EXERCISE: According to the article on the Supreme Court and Proposition 8, what external factors do prosecutors take into account when deciding whether to charge lawbreaking financial institutions?

SOURCE EXCERPT:

Idea for Supreme Court: Focus on law, not politics

Justices' comments suggest marriage equality might be judged not on legal merits but irrelevant, external factors

Published March 27, 2013 11:45AM (EDT)

                             (Jeff Malet, maletphoto.com/Reuters/Larry Downing)
(Jeff Malet, maletphoto.com/Reuters/Larry Downing)

Are discriminatory laws, like big financial institutions, Too Big to Fail? After the statements of Supreme Court justices during yesterday's hearing on California Proposition 8, this is the single biggest unanswered -- and still unasked -- question in the fight for equal rights.

To appreciate how that single radical jurisprudential theory of Too Big to Fail connects issues as disparate as financial regulation and same-sex marriage, remember that the last few weeks has seen America's normally opaque government for the first time articulate that theory in public. As you may recall, the attorney general, the assistant attorney general and President Obama's nominee to head the Securities and Exchange have all admitted that prosecutors take into account external factors (macroeconomic effects, shareholder losses, etc.) when deciding whether to charge lawbreaking financial institutions with serious crimes.

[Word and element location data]
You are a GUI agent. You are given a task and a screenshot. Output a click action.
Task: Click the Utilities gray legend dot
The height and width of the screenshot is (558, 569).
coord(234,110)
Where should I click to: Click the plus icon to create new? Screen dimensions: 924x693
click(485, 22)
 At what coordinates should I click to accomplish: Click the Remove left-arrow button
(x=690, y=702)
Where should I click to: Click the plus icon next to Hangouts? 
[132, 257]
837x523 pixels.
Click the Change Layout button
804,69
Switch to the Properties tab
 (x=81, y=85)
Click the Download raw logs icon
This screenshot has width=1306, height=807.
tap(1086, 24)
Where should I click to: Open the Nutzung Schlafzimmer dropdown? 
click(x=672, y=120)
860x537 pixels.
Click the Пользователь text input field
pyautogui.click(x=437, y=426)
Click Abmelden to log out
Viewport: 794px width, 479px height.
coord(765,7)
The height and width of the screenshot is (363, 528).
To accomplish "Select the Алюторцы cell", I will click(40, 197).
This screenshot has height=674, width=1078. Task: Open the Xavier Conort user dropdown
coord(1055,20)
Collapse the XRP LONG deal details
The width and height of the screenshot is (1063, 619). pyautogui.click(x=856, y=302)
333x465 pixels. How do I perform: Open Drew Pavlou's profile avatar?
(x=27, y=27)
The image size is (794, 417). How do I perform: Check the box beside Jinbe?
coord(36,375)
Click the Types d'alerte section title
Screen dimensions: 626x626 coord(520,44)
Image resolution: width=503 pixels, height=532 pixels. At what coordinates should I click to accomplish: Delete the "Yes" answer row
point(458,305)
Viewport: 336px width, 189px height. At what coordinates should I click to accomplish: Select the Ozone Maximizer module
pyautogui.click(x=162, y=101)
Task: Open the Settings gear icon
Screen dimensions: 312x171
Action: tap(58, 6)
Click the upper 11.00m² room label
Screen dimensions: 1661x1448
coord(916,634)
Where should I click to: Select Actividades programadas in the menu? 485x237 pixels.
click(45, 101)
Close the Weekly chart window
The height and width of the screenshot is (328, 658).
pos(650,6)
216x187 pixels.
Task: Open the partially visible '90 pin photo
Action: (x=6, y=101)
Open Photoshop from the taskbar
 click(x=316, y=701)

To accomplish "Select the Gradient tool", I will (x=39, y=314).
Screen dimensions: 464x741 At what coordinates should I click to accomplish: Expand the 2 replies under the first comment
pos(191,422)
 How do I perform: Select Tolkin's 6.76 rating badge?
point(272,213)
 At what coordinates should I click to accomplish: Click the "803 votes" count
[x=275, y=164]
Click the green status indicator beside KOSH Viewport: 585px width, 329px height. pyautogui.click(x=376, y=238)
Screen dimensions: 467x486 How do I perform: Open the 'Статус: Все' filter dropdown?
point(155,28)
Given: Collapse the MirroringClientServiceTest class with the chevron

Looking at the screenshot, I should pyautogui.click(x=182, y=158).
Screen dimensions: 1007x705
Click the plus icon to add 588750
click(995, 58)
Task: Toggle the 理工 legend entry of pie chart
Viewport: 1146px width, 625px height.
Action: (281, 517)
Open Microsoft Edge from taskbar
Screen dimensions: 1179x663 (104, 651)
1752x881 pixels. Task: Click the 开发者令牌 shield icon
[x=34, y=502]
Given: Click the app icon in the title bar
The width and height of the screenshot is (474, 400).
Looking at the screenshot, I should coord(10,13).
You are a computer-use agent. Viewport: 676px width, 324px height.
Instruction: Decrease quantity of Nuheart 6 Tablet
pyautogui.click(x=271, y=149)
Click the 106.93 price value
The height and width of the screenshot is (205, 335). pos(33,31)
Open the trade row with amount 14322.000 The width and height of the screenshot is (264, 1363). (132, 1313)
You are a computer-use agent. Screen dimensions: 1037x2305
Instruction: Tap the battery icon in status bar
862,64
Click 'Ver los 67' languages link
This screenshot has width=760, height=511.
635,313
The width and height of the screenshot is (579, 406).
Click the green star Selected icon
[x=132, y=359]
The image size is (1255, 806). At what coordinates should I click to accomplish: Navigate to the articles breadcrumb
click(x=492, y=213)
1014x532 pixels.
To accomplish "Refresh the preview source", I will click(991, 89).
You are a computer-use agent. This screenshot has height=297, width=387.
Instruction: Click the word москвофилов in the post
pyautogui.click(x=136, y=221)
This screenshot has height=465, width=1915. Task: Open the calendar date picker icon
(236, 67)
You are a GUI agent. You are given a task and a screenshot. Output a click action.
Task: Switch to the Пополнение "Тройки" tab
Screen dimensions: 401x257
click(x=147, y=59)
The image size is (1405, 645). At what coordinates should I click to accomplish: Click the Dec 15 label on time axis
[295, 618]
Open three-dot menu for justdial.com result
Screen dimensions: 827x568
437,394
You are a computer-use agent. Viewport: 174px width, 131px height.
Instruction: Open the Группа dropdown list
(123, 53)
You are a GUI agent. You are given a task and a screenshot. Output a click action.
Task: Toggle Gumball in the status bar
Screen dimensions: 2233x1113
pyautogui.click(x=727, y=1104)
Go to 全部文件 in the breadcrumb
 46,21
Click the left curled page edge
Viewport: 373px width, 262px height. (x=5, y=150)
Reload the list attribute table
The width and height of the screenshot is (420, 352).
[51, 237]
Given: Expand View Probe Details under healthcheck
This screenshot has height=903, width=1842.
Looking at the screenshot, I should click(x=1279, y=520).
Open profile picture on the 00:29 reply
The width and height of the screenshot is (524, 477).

SOLUTION TO THE PROBLEM: Macroeconomic effects and shareholder losses.